Mittwoch, 5. November 2014


WOCHE EINS


Ganz großes Tennis: Jetzt fühlen wir uns nicht nur fett und alt, sondern auch uncool!

Eine Sportwissenschaftlerin hat uns gewogen, penibel unseren Speckgürtel vermessen und unsere motorischen Fähigkeiten getestet. Gleichzeitig haben wir die ersten Trainingseinheiten hinter uns gebracht und sind gegen 9 Uhr abends ins Bett gefallen. In unseren Knochen sitzt die Müdigkeit.

Seit November läuft das Projekt "Fitness-Studio vs. Boot-Camp". Verrückt nach München schickt zwei Blogger ins Rennen, Sie und Ihn, beide Anfang 30. Wie läuft's denn so in Woche eins?


Fitness-Studio "Lady sportiv"


Konditionell sind die Stunden auf dem Crosser, Laufband oder Fahrrad hier oben im Industrie-Loft easy. Kein Muskelkater, gewohnte Bewegungsabläufe. Nur meine Knie beginnen zu schmerzen. Ob das an den neuen teuren Schuhen liegt, die meine Knöchel stabil halten, aber dafür den Rest des Körpers versauen?

Ich schiebe die Gedanken weg. Sie schlüpfen durchs gekippte Fenster, machen mal beim nächsten Skiurlaub Station, mal bei Freunden in Berlin. Mit mir schwitzen zehn junge Frauen um die Wette, im Fernseher über uns eine tonlose Tierdoku. Schräg gegenüber im Zwischenbau eines Hinterhofs verfolge ich die rhythmischen Tänzeleien eines Zumba-Kurses. Sollte ich in den kommenden Wochen das Gruppengefühl vermissen, werde ich mich den Damen anschließen. Momentan genieße ich es allerdings, nach einem hektischen Nachrichten-Tag im Großraumbüro meinen Kopf zu entleeren, allein-allein, keine Eilmeldungen und Chef-Ansagen mehr.

Die einzige Katastrophe hier ist meine Wampe. Aber die verstecke ich unter einer Frauenzeitschrift, während der Schweiß in den Nacken rinnt. Ich bin entspannt und frei. Die Konzentration ist woanders: einen Kilometer Luftlinie entfernt im Boot-Camp ...


Boot-Camp München


Noch ist der Herbst golden, doch das Thermometer zeigt bereits 4 Grad. Begleitet von den Blicken der Jogger, Kinder und Rentner im Englischen Garten beginnt das Boot-Camp. Marina Le Grand, unsere Trainerin, startet mit lockerem Aufwärmen. Optisch ist sie eine grazile Tänzerin, absolut kein Mannsweib - ihre Stimme freundlich, aber deutlich. Der Übergang zur ersten richtigen Übung ist fließend, wir rollen unsere Isomatten aus.
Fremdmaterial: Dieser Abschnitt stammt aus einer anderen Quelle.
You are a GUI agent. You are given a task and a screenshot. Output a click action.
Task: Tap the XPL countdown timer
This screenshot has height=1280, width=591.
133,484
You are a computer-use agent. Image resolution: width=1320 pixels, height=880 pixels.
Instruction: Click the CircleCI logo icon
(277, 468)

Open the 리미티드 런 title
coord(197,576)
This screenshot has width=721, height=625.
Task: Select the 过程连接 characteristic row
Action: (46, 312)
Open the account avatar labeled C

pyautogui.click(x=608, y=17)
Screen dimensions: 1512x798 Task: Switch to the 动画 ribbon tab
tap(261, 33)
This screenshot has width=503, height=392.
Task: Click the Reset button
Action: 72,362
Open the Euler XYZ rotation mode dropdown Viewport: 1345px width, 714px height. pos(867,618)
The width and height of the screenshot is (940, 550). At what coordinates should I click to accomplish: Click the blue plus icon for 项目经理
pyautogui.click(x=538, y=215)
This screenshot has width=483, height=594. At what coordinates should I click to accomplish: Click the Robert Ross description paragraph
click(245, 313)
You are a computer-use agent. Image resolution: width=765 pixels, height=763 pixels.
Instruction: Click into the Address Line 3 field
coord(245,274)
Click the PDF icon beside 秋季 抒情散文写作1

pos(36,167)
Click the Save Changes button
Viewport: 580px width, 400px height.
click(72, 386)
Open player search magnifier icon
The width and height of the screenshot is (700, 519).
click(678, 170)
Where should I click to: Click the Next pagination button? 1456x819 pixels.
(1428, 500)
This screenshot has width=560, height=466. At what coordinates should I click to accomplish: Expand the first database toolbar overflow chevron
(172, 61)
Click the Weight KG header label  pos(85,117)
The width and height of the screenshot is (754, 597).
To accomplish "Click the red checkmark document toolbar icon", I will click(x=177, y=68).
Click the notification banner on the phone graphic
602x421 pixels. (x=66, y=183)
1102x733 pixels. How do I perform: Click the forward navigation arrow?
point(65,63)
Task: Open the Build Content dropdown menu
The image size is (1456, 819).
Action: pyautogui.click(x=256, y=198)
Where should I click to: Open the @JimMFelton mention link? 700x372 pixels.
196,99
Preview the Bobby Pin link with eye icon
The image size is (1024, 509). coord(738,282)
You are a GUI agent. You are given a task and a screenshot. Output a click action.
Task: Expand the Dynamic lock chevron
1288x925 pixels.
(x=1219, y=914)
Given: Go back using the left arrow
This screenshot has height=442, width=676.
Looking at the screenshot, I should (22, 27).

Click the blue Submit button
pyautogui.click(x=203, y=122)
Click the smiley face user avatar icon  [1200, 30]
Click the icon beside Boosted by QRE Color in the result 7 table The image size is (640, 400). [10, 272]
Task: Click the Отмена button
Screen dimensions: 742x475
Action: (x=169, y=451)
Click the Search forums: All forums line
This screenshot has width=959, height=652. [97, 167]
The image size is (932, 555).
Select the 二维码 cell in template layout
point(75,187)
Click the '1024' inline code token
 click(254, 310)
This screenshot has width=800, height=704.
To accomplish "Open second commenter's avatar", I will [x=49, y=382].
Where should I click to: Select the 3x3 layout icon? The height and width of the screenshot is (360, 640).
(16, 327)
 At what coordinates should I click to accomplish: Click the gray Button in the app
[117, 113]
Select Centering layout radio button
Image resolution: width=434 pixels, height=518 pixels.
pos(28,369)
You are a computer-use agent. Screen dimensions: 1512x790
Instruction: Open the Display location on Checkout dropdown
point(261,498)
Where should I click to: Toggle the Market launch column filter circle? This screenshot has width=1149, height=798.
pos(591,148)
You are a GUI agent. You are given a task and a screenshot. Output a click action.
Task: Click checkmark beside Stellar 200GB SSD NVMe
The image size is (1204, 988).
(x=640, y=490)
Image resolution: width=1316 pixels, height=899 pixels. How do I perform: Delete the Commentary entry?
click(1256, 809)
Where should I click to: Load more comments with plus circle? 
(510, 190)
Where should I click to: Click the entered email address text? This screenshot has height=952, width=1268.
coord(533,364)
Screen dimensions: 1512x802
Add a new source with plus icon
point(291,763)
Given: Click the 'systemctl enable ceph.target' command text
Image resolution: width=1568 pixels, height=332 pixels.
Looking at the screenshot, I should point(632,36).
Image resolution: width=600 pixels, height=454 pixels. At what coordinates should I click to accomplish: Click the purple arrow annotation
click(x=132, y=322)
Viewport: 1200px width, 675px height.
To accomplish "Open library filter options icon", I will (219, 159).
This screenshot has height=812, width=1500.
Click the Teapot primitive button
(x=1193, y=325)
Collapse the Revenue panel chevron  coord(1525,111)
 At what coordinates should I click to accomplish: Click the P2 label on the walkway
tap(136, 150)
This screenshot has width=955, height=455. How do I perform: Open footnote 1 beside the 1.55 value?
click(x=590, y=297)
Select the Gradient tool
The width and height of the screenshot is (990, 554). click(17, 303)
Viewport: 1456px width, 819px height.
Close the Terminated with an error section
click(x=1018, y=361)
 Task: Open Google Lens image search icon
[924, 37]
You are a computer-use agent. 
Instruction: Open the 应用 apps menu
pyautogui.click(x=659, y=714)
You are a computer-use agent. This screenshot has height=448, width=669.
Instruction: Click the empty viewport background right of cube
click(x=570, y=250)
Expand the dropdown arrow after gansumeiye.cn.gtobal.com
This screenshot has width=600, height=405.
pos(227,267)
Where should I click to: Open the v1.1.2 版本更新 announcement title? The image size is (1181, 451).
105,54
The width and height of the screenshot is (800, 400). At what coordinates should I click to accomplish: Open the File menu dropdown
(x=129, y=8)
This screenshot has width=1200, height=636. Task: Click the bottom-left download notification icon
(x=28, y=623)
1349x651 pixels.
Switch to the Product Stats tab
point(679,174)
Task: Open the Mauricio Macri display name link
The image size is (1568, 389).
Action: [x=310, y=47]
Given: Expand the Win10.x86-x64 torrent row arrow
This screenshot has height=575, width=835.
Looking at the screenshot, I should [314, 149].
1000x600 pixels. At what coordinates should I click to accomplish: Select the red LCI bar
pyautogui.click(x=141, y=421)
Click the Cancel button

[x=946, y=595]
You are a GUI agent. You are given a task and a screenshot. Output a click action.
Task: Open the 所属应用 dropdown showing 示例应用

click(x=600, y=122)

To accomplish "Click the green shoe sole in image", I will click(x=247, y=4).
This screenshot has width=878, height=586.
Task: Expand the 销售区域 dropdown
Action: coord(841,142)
Klappmesser, Bergsteiger, Spiderman - was wir da machen, klingt zauberhaft, hat es aber in sich. Und damit nicht genug: Marina schaut auf ihre Stoppuhr: "Und los!" Ab jetzt zählt die Zeit. Schon eine Minute zeigt mir meine Grenzen auf. Auch wenn ich aus meinem Ingenieursjob ein gutes Verständnis für funktionelle Abläufe mitbringe, muss ich mich stark konzentrieren, um nicht den Anschluss zu verlieren. Zwischendurch gibt es Sprints. Sieben Sekunden lang renne ich, so schnell ich kann. Darauf folgt die
 "lohnende Pause". Mit Durchatmen hat das leider nichts zu tun. Ich darf wählen, ob ich eine Minute lang Skippings oder Hampelmann mache. Hallo, Pause?! Nein, erklärt Marina, der Puls soll nicht abfallen. Nach 15 Minuten weiß ich nicht mehr, wo oben und unten ist.

Worauf habe ich mich da nur eingelassen? 60 Minuten ohne Pause. Bei jedem Wetter. Unter dauernder Beobachtung. Aber dennoch: Irgendwie macht das Training Riesenspaß in dieser Gruppe von meistens sechs Leuten. 70 Prozent von ihnen sind Frauen. Ich bleibe.